英国生まれの“130歳”ビクター犬 日本の“アイドル”認定

[ 2014年11月3日 08:00 ]

「ベストアイドルドッグ」認定のタスキを掛けられたニッパー

 家電メーカー「日本ビクター」(現JVCケンウッド)のシンボルとして世代を超えて親しまれてきたイヌの「ニッパー」が、日本で長年愛される犬を顕彰する「ベストアイドルドッグ」に選ばれた。1並びの11日に正式認定される。過去には「忠犬ハチ公」「パトラッシュ」「わさお」なども選出されており、生誕130周年の節目を迎えたニッパーに新たな称号が加わる。

 「アイドルドッグ」は「いい(11)ワンワン(11)」の語呂合わせにちなんで毎年11月11日に向けて発表される。09年に始まり今回が6回目。関係者によると、「亡き主人をいつまでも忘れずに思い続け、人とイヌとの絆を証明した」という理由でニッパーが選出された。詳細は後日発表される。

 ニッパーは1884年に英国で生まれたオスのフォックス・テリア。
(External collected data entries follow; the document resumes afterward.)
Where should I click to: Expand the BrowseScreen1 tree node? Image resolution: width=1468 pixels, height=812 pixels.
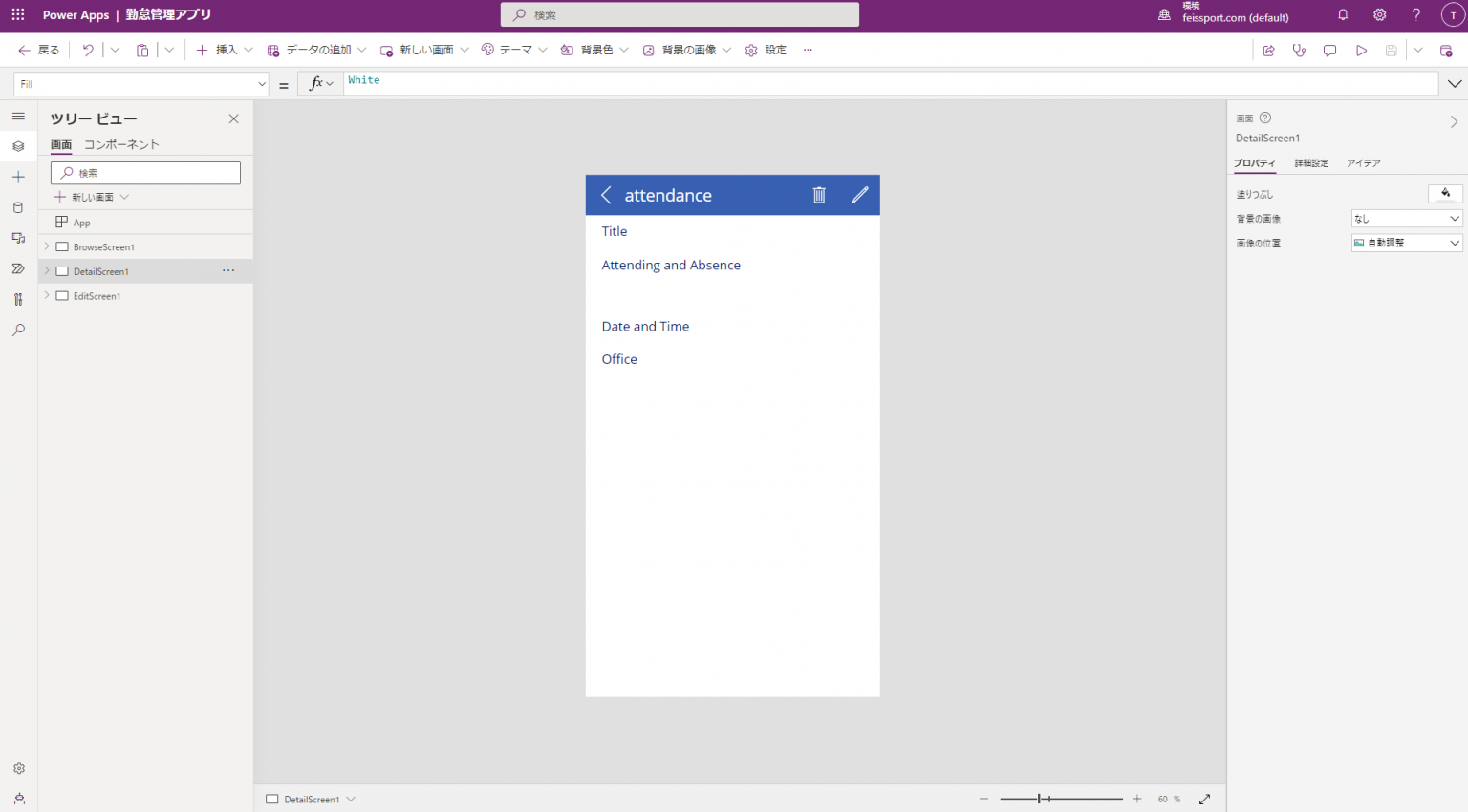pos(47,246)
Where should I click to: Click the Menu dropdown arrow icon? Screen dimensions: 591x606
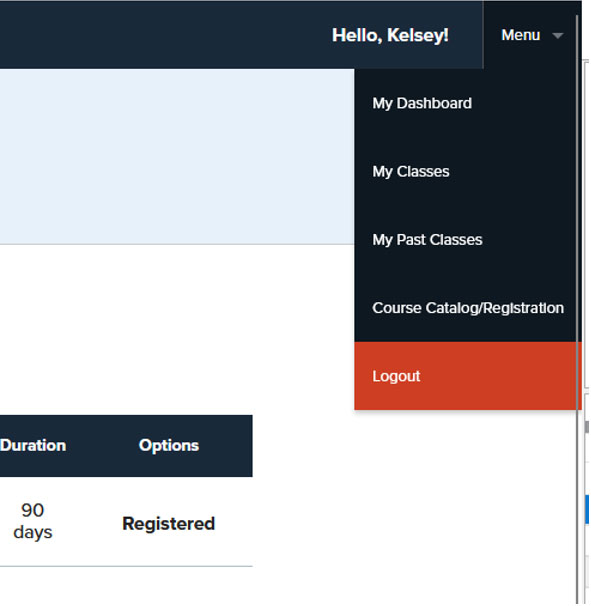557,36
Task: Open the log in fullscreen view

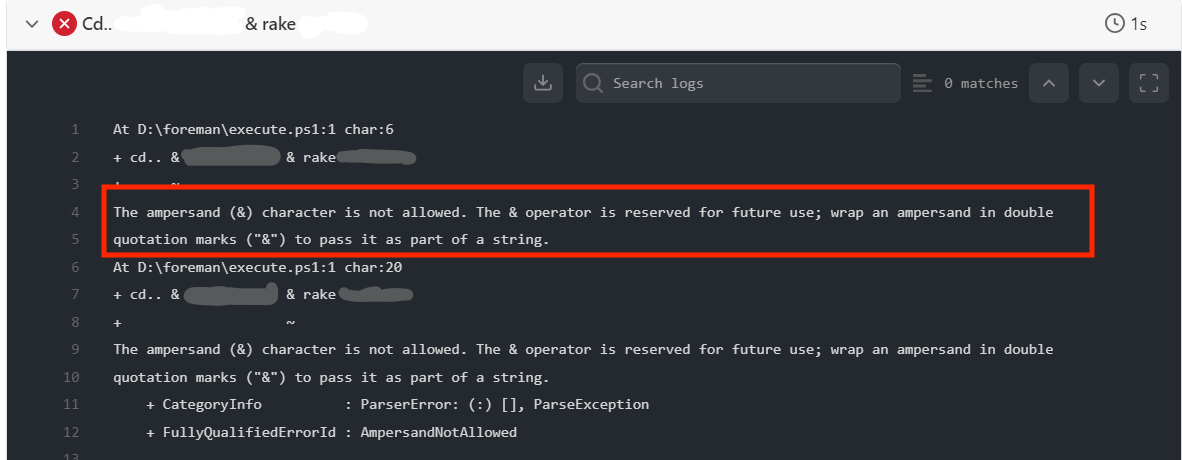Action: (x=1149, y=83)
飼い主の画家が名付け親で、いつも訪れた人の足をかもうとしたため、英語で「かむ」を意味する「ニップ(nip)」から付けられた。

 ニッパーを説明する上で欠かせないのが、蓄音機に耳を傾ける構図。基になったのは、亡くなった飼い主の弟が描いた1枚の絵。生前録音された飼い主の声が蓄音機から聞こえてきたため、不思議そうにのぞく姿が描かれている。題名は「His Master’s Voice(彼の飼い主の声)」。この頭文字は、外資系CDショップ大手「HMV」の由来にもなっている。
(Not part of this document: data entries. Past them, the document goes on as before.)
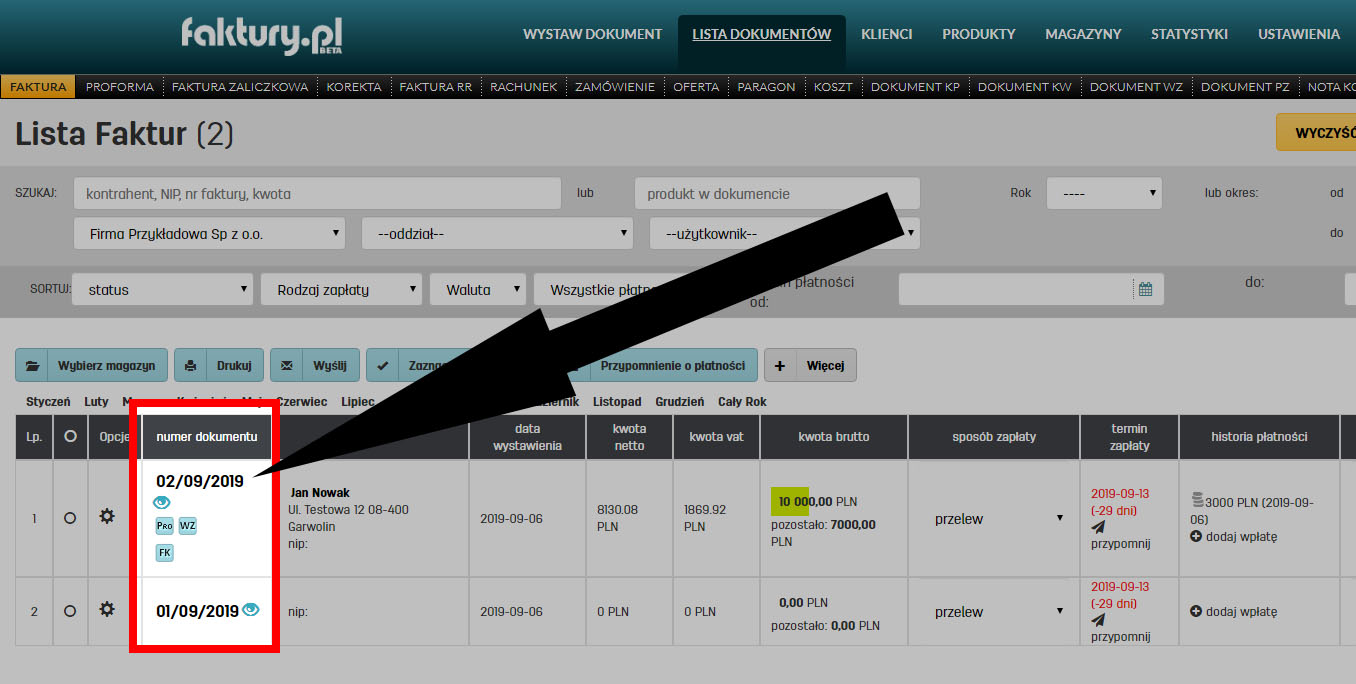Click the paper plane reminder icon in row 1

click(x=1098, y=527)
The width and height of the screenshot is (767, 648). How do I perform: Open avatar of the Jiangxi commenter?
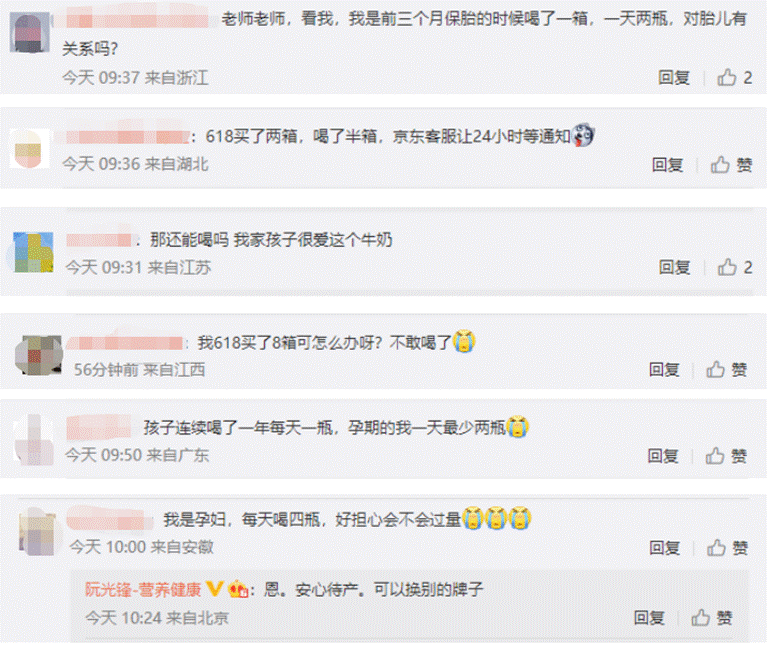tap(38, 355)
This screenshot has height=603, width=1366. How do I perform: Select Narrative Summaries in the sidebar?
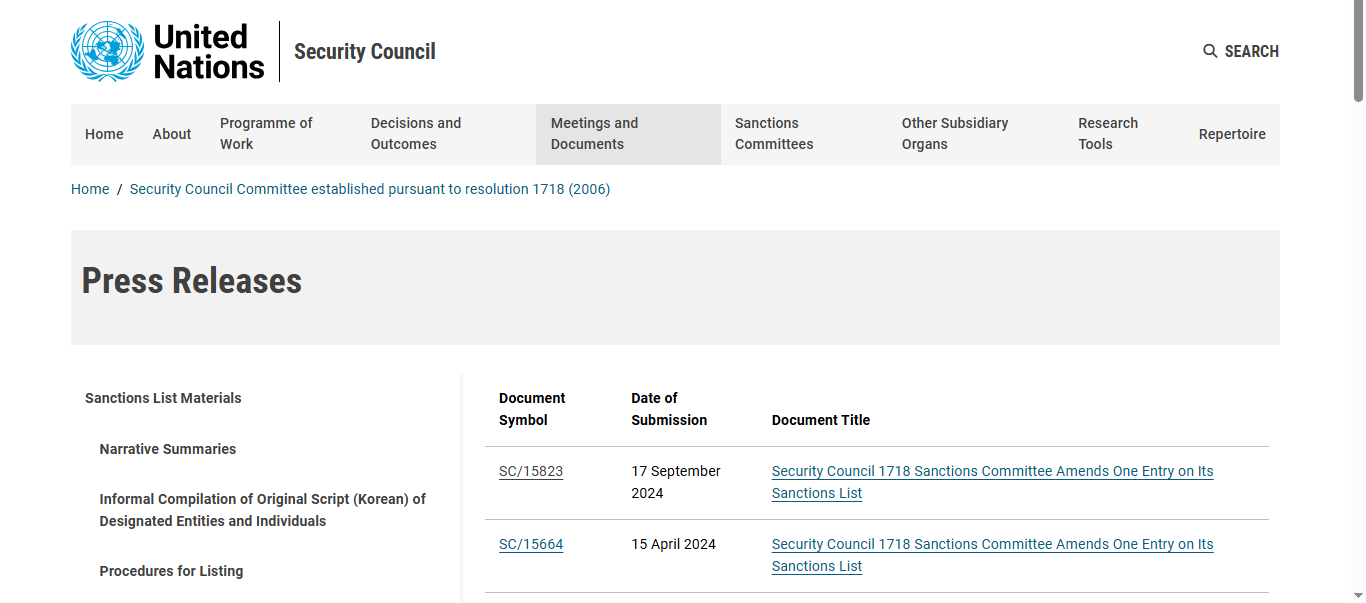(x=168, y=449)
 日本では「ビクター犬」として浸透しており、かつて日本ビクター製のステレオやテレビなどには社名とともにこのマークがついていた。同社の流れをくむ大手レコード会社「ビクターエンタテインメント」が発売するCDパッケージの裏にはいまでも刻まれている。
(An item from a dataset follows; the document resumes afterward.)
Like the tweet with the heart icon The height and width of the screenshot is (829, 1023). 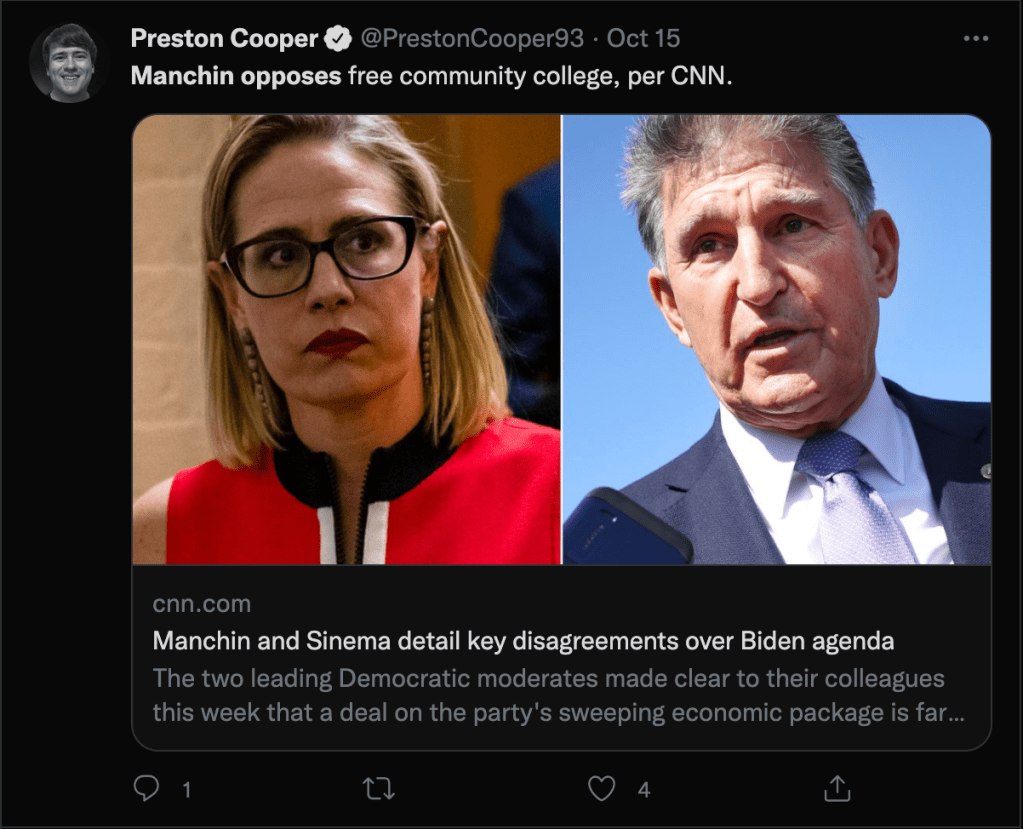pos(601,789)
 80年代にはニッポン放送「ビートたけしのオールナイトニッポン」でツッコミの言い回しを考える「ビクターの犬」コーナーもあった。フォークデュオ「19」はマークをモチーフにしたジャケットを02年発売のライブ盤に採用。ユニークなところでは、岡山県倉敷市の骨董(とう)品を取り扱う「倉敷山陽堂」が、屋根の上に多数のニッパーの置物を飾っており、マニアの間で隠れた観光スポットになっている。

 ≪28万円指輪発売へ≫生誕130周年記念企画として28万円(税抜き)の指輪も発売される。銀やプラチナでできており、限定130個の完全受注生産。値段はニッ(2)パー(8)にちなんだ。11日からビクターオンラインショップなどで注文を受け付ける。